──────── Record excerpts ────────
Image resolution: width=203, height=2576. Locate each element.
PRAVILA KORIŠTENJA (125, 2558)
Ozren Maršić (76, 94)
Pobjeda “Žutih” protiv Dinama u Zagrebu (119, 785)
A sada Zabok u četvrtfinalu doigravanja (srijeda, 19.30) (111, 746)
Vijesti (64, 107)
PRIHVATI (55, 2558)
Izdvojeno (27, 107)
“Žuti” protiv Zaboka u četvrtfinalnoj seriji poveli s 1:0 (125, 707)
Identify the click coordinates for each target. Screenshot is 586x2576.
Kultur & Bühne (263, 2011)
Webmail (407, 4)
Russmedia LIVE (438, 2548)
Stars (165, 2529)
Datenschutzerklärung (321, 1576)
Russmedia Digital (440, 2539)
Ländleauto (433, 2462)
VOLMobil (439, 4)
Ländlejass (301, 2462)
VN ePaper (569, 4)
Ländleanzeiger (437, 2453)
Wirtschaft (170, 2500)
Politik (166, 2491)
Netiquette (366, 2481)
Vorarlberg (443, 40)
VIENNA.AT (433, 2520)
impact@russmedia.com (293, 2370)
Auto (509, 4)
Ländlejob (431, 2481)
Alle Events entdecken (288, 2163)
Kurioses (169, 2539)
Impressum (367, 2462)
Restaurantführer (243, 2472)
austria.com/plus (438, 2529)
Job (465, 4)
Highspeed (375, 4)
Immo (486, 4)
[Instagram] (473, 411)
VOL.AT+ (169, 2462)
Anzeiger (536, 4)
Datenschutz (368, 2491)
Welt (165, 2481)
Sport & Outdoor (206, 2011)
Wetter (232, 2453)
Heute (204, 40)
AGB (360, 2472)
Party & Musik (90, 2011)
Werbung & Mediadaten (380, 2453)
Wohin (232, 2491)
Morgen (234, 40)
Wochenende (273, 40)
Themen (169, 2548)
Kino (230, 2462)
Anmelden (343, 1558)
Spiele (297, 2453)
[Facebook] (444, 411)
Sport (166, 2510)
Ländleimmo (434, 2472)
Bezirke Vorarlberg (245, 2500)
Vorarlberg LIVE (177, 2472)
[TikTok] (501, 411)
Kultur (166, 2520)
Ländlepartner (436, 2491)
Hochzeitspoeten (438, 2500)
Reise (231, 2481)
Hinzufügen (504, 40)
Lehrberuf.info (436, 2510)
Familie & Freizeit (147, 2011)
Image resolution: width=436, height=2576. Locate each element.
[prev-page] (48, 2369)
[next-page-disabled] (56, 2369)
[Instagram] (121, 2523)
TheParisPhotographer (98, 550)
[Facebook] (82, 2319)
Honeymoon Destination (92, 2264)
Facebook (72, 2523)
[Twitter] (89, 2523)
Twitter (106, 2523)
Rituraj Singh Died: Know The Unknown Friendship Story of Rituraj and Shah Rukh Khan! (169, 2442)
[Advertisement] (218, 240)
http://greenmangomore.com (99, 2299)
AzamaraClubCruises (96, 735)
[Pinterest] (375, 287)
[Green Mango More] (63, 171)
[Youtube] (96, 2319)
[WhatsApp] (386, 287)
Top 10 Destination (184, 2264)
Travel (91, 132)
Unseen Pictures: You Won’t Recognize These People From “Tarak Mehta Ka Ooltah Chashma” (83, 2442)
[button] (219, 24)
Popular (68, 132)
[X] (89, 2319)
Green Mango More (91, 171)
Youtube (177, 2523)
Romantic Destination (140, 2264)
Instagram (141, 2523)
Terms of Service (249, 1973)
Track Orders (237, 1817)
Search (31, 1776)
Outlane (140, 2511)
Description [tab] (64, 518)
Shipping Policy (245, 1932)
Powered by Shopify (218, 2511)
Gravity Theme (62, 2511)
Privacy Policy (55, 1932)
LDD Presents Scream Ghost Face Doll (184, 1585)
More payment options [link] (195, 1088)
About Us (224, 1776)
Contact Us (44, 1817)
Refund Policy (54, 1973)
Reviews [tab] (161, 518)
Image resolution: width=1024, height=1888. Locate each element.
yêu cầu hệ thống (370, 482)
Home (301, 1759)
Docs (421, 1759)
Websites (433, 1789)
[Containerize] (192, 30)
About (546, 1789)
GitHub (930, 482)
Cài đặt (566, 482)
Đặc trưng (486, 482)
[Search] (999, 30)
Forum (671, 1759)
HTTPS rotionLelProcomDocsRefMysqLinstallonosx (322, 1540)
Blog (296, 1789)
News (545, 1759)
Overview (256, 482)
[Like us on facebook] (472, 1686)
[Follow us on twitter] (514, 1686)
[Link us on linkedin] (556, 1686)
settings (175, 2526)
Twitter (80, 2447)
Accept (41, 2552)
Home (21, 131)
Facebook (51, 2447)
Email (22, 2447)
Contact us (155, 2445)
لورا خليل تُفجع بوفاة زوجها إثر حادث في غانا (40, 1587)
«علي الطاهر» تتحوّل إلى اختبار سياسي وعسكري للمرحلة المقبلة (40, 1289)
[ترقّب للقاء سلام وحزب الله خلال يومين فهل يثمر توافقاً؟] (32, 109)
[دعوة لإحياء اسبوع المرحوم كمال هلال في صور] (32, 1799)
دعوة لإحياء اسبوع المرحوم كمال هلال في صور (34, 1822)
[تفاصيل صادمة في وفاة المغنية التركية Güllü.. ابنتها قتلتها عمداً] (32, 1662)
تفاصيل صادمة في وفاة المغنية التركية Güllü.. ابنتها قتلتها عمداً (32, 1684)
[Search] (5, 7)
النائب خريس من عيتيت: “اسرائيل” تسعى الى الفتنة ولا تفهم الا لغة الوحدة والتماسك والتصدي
────────
» **Required work**
Taking the listing above as the source, transcribe only the lines starting at the line with "Facebook (72, 2523)" and going through the line with "المقبلة (40, 1289)", unaltered and with both ends included.

» **Solution for this problem**
Facebook (72, 2523)
[Twitter] (89, 2523)
Twitter (106, 2523)
Rituraj Singh Died: Know The Unknown Friendship Story of Rituraj and Shah Rukh Khan! (169, 2442)
[Advertisement] (218, 240)
http://greenmangomore.com (99, 2299)
AzamaraClubCruises (96, 735)
[Pinterest] (375, 287)
[Green Mango More] (63, 171)
[Youtube] (96, 2319)
[WhatsApp] (386, 287)
Top 10 Destination (184, 2264)
Travel (91, 132)
Unseen Pictures: You Won’t Recognize These People From “Tarak Mehta Ka Ooltah Chashma” (83, 2442)
[button] (219, 24)
Popular (68, 132)
[X] (89, 2319)
Green Mango More (91, 171)
Youtube (177, 2523)
Romantic Destination (140, 2264)
Instagram (141, 2523)
Terms of Service (249, 1973)
Track Orders (237, 1817)
Search (31, 1776)
Outlane (140, 2511)
Description [tab] (64, 518)
Shipping Policy (245, 1932)
Powered by Shopify (218, 2511)
Gravity Theme (62, 2511)
Privacy Policy (55, 1932)
LDD Presents Scream Ghost Face Doll (184, 1585)
More payment options [link] (195, 1088)
About Us (224, 1776)
Contact Us (44, 1817)
Refund Policy (54, 1973)
Reviews [tab] (161, 518)
Image resolution: width=1024, height=1888. Locate each element.
yêu cầu hệ thống (370, 482)
Home (301, 1759)
Docs (421, 1759)
Websites (433, 1789)
[Containerize] (192, 30)
About (546, 1789)
GitHub (930, 482)
Cài đặt (566, 482)
Đặc trưng (486, 482)
[Search] (999, 30)
Forum (671, 1759)
HTTPS rotionLelProcomDocsRefMysqLinstallonosx (322, 1540)
Blog (296, 1789)
News (545, 1759)
Overview (256, 482)
[Like us on facebook] (472, 1686)
[Follow us on twitter] (514, 1686)
[Link us on linkedin] (556, 1686)
settings (175, 2526)
Twitter (80, 2447)
Accept (41, 2552)
Home (21, 131)
Facebook (51, 2447)
Email (22, 2447)
Contact us (155, 2445)
لورا خليل تُفجع بوفاة زوجها إثر حادث في غانا (40, 1587)
«علي الطاهر» تتحوّل إلى اختبار سياسي وعسكري للمرحلة المقبلة (40, 1289)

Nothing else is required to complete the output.